All he could think about was his headache. “I was up late last night.”

“No matter.” The old tutor brushed himself off. “We can begin and end as it please us.”

As it please you, more like. Florian would have liked to end right now, and go back to bed, or drink some wine.

“Though I feel like it would be a shame to waste such a nice day locked up in the study, don’t you?” Lagus said.

I couldn’t care less. “Of course.” Though Florian found it curious how the ancient man seemed to have more energy to go out for a walk than he did right now.

The front door of the atrium took them outside, where the sun sat high in the clear blue sky. It’s light glazing him with warmth. Their village sat on a hill on the outskirts of Pyrridon, a distance from the city on horseback. All of the villas were spacious with their own gardens and plenty of space between, a home for wealthy Araetians or foreigners who wanted a scenic escape and a peaceful life. Though Florian had come to the wrong place, evidently, because each start to his day in that infernal village was hell, in the form of his nagging aunt.

Below, down the grassy valley, he saw the grey-brown stone maze of Pyrridon. To his back, an enormous range of snow-capped mountains loomed as far as the eye could see, stretching for miles in every direction.
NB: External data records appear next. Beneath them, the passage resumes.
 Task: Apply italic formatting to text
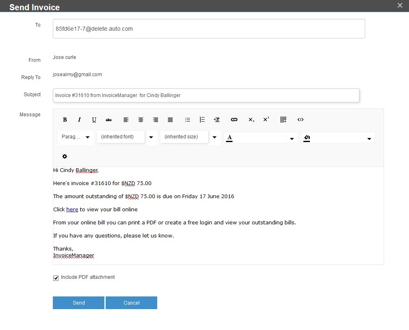(79, 120)
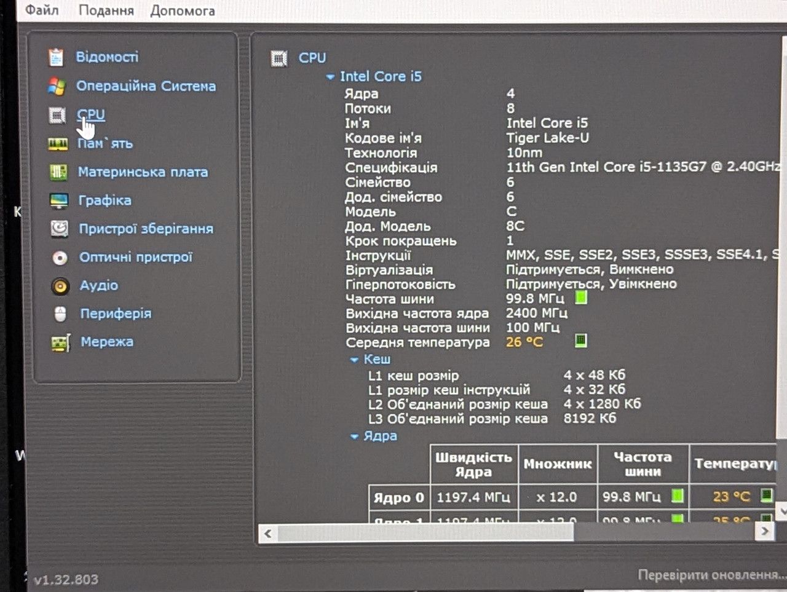The width and height of the screenshot is (787, 592).
Task: Open the Материнська плата icon
Action: point(58,172)
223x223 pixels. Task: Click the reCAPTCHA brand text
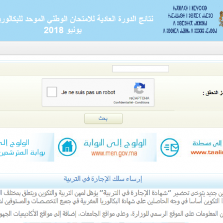139,98
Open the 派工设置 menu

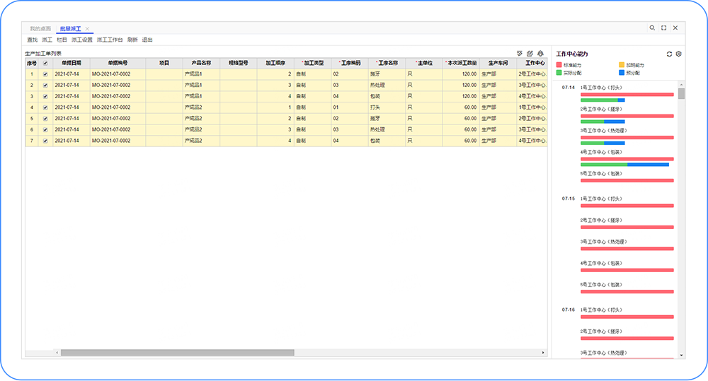click(x=82, y=40)
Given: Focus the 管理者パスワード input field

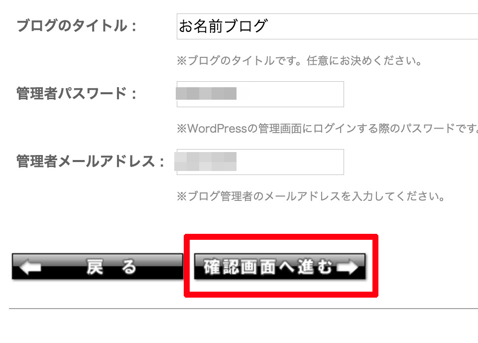Looking at the screenshot, I should click(260, 94).
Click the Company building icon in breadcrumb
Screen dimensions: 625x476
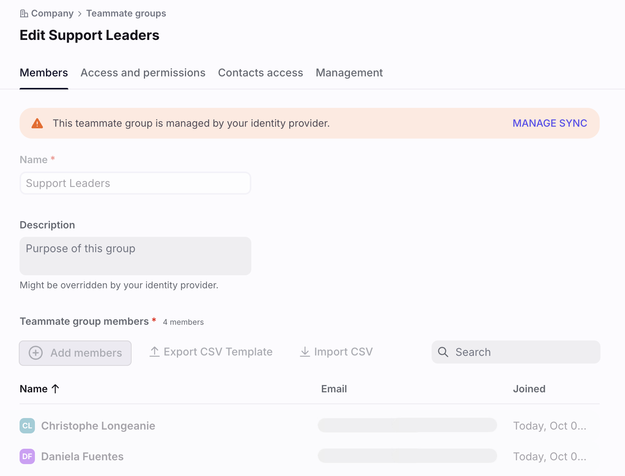click(24, 14)
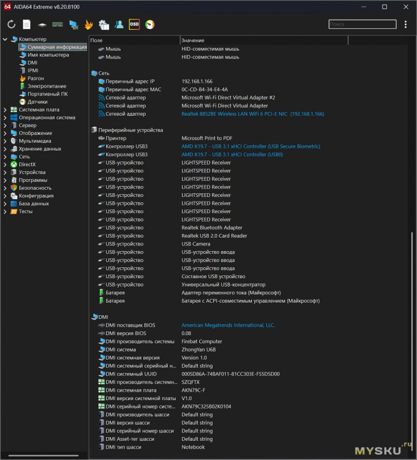Click the user silhouette toolbar icon

click(119, 24)
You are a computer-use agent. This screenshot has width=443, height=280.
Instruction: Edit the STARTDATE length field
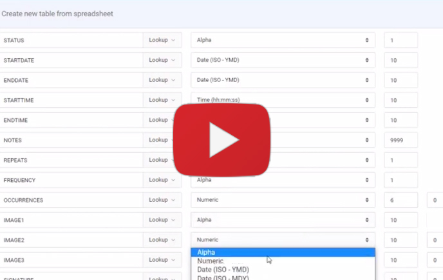coord(401,60)
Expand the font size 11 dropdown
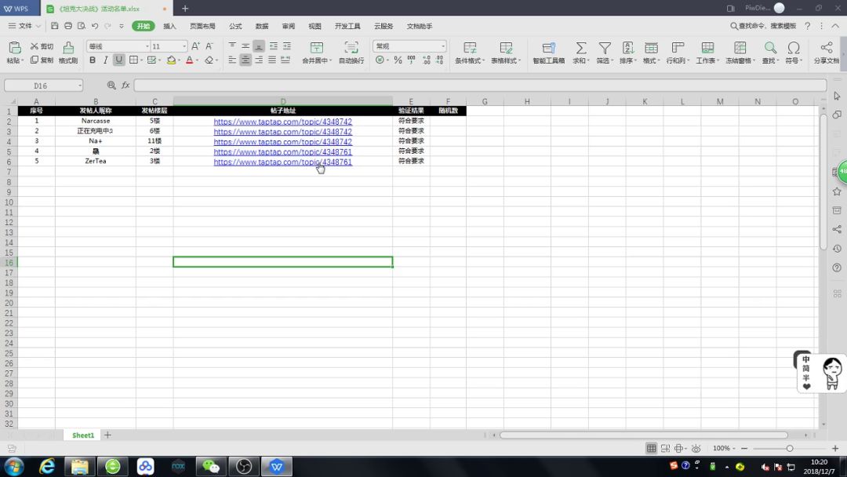Viewport: 847px width, 477px height. coord(184,46)
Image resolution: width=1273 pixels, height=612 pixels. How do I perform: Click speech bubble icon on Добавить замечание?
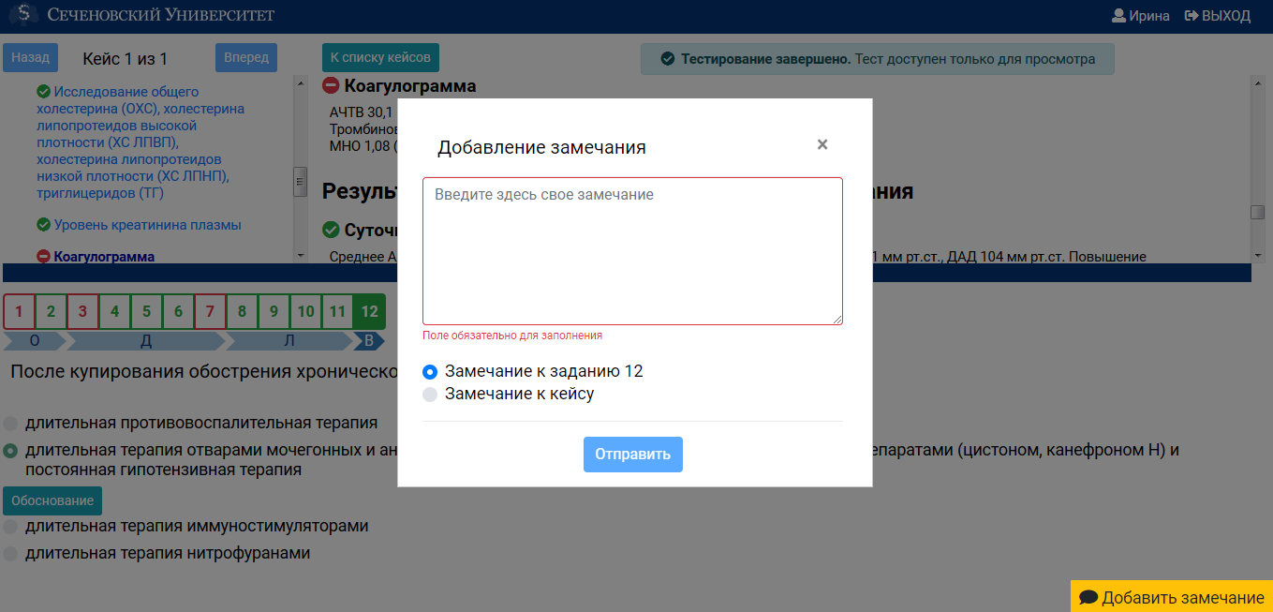point(1089,597)
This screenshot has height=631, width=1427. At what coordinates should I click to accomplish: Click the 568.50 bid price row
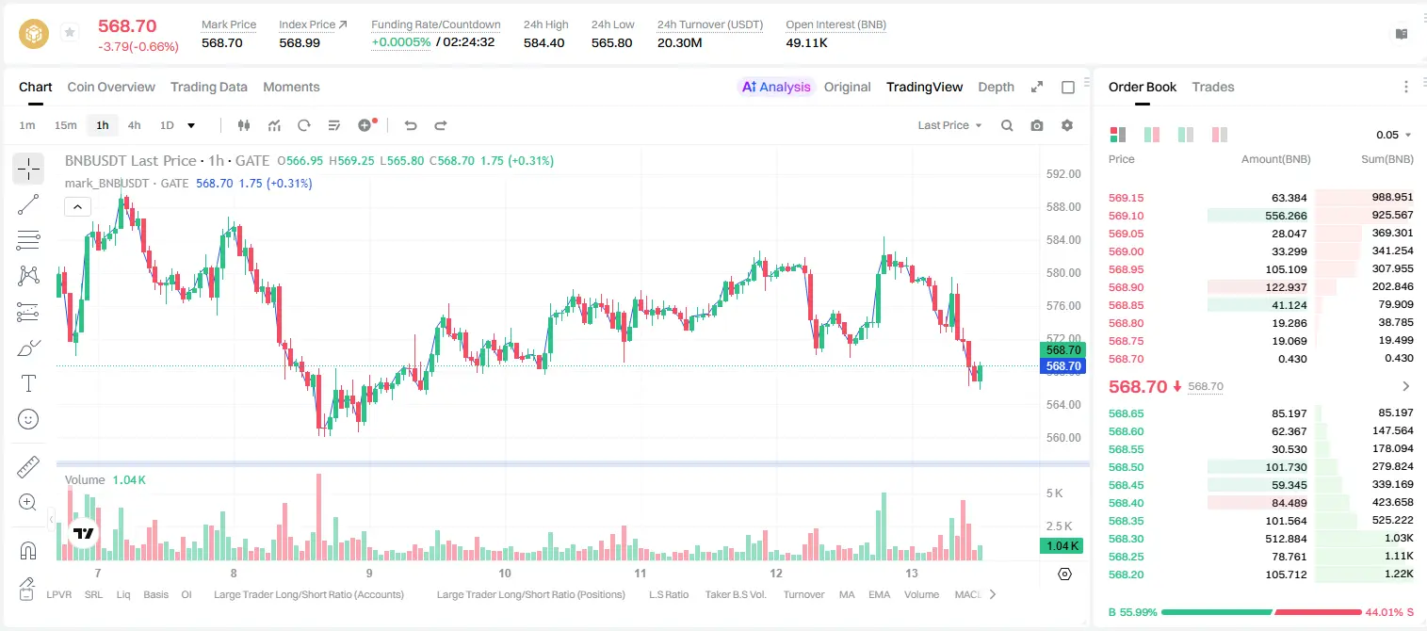1260,467
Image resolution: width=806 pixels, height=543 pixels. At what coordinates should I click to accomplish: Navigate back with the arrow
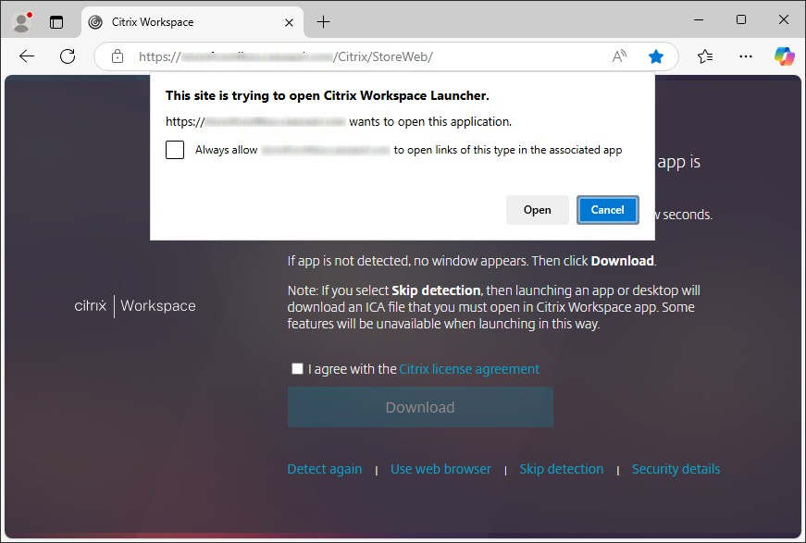26,56
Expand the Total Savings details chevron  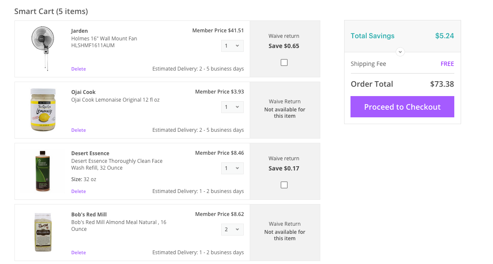[400, 51]
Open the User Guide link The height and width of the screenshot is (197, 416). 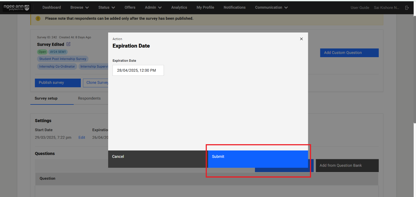(x=360, y=8)
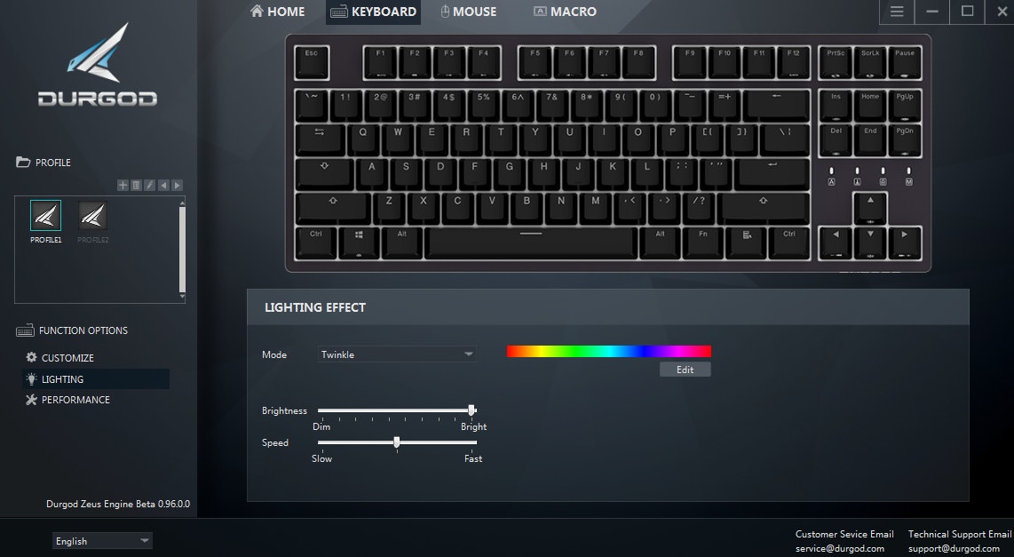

In the gardens around him, slaves picked fruit from orchids, or carried baskets of vegetables or dead rabbits. Some of them got whipped and screamed at by some fat old man for not doing something correct.

The pair strode on a small dusty path that led to a scenic walk with a view of the lush rolling meadows and the mountains behind them. Bees and flies and small birds flew all around him.

“For today's lesson,” Lagus said, strolling along the path as birds whistled around him. “I have chosen a topic relevant for the times, that is, recent events.”

“Mhm.” Florian nodded, looking around absent-mindedly.

“We will discuss the philosophy of anti-conflict. Based on the teachings of the school of Dorotheus. Throughout many of the great wars of history, from the conquests of Menedemus The Chosen One through to the Chenean War between Orisium and Yarikhad, many noble and wise men have voiced strong sentiments of peace and non-violence…” He continued to drone on about wise philosophers and how much they hated war for some time. Florian only looked up at the mountains, thinking about where he would get drunk tonight. Maybe find that Araetian girl again, if he could only remember her name. Mayhaps that big winehouse in the upper city…

Stop wasting your life away… Donna’s words rang in his head. And funnily enough, all that talk of peace only made him think of his father, the most militaristic man Florian could think of, the conqueror of High Rodevia and scourge of the Rhotari.

He was a legate at your age. Commanding a whole legion, leading five thousand men into war, winning spoils, riches, and prestige while he was at it. Crushing tribe after tribe.

“My father might disagree with these wise men,” Florian said eventually.

“And so he should.” Lagus nodded. “Where would we be as a people if we could not disagree with one another? He is an accomplished soldier, your father.”

“As my family so often reminds me.” Florian frowned.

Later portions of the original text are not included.